# WordPress Woocommerce & FTP



## TimEvans (Aug 13, 2015)

Hi Everyone!

The new version of woocommerce that I updated to is currently conflicting with my current WordPress theme (Theme X). I was told to downgrade to an older version of Woocommerce and replace via FTP which is grand. So I have an older version of WooCommerce, unzipped, on my desktop and have the FTP open. Do I simply drag old version woocommerce folder into FTP to overwright current version or just replace a few files.. In my FTP I go into:

www / wp-content / plugins

and I see two folders

woocommerce
woocommerce-gateway-realex-redirect

...Sorry I'm a newbie and really worried about effin this up haha..


----------



## colinsp (Sep 5, 2007)

rename the woocommerce folder to something like old-woo. Create a new folder called woocommerce. ftp everything from your unzipped file to the new woocommerce folder, ensue you keep and subfolders intact.

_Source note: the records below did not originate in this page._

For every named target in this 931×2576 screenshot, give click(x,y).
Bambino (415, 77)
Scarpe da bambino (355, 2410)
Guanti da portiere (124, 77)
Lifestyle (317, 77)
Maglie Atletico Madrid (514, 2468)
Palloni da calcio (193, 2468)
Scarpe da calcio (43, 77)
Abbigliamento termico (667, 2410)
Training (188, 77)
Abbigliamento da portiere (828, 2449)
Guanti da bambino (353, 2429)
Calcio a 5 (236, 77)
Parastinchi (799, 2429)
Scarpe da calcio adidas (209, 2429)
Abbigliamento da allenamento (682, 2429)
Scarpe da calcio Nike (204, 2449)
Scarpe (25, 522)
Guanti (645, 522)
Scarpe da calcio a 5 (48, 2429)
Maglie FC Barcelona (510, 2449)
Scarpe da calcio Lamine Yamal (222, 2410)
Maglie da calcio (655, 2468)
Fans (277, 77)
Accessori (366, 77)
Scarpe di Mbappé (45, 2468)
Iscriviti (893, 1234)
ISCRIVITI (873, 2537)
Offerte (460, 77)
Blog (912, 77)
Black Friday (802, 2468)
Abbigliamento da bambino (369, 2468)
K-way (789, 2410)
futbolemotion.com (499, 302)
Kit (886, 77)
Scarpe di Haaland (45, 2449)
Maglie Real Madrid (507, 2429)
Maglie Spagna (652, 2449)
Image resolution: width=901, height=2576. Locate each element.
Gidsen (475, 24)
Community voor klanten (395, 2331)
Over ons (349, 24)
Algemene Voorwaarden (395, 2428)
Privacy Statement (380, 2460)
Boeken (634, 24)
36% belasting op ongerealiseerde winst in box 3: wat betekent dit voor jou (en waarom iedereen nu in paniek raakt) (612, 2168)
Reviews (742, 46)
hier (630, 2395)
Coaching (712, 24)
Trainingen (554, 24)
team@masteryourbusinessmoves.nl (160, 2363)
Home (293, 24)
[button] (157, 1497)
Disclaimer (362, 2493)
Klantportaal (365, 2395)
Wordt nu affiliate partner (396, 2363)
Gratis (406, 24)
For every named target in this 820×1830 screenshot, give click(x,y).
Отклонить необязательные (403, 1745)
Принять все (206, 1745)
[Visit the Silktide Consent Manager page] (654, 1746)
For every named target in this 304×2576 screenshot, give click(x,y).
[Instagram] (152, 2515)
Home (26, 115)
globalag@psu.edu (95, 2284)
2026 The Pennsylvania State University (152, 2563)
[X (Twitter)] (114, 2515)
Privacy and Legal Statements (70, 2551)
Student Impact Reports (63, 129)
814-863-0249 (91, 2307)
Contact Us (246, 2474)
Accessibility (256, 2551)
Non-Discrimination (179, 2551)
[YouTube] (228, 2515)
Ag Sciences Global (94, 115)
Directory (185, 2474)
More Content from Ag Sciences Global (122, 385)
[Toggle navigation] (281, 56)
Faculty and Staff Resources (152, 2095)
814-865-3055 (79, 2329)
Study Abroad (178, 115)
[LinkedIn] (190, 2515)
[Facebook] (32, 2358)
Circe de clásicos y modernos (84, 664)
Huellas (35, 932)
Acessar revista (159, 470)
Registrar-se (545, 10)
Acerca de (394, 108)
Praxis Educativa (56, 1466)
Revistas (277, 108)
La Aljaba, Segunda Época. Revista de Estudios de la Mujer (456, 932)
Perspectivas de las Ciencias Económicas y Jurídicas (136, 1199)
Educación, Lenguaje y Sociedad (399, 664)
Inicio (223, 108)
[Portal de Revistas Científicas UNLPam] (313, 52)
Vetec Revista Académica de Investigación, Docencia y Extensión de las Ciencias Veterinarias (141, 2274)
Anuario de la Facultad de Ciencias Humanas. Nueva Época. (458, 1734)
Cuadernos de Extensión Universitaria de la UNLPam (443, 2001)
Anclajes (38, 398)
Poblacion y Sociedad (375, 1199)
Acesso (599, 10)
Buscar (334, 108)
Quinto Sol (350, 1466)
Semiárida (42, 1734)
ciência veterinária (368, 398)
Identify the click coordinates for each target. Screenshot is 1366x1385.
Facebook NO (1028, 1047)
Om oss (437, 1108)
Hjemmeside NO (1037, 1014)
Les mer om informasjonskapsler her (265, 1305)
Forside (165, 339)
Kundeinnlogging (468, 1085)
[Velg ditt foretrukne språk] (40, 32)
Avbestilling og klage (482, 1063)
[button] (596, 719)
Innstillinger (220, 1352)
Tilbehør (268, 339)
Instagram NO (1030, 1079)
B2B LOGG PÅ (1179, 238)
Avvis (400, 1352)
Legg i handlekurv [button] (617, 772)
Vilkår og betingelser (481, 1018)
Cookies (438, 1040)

If it all goes wrong you can always revert to the old-woo folder.


----------



## xhtmljunkies123 (Aug 19, 2015)

After you backup your site go to *Plugins > Installed Plugins* within WordPress to view a list of plugins you've previously installed. If an upgrade to WooCommerce is available you will see a notice beneath the plugin listing which states the point release which is now available as well as links to view the details of that version and to upgrade automatically.


----------



## iakmedia (Sep 11, 2015)

What Colin suggested would be best here. Simply rename your current install the drag the 'old' one into the plugins folder. That way, you can keep the newer one just in case you need it then activate the older version in the plugins section of the WordPress dashboard.


----------



## dvk01 (Dec 14, 2002)

The best & safest way is uninstall the old woo commerce plug in
then upload the new plugin in the zip file to your WP control panel by using add new plugin /upload plugin
However if you don't fix the theme to be able to use the new version of WooCommerce you will soon find problems. Most WooCommerce updates are to fix security holes and vulnerabilities 
Don't try to ftp & overwrite files, it will definitely go wrong


----------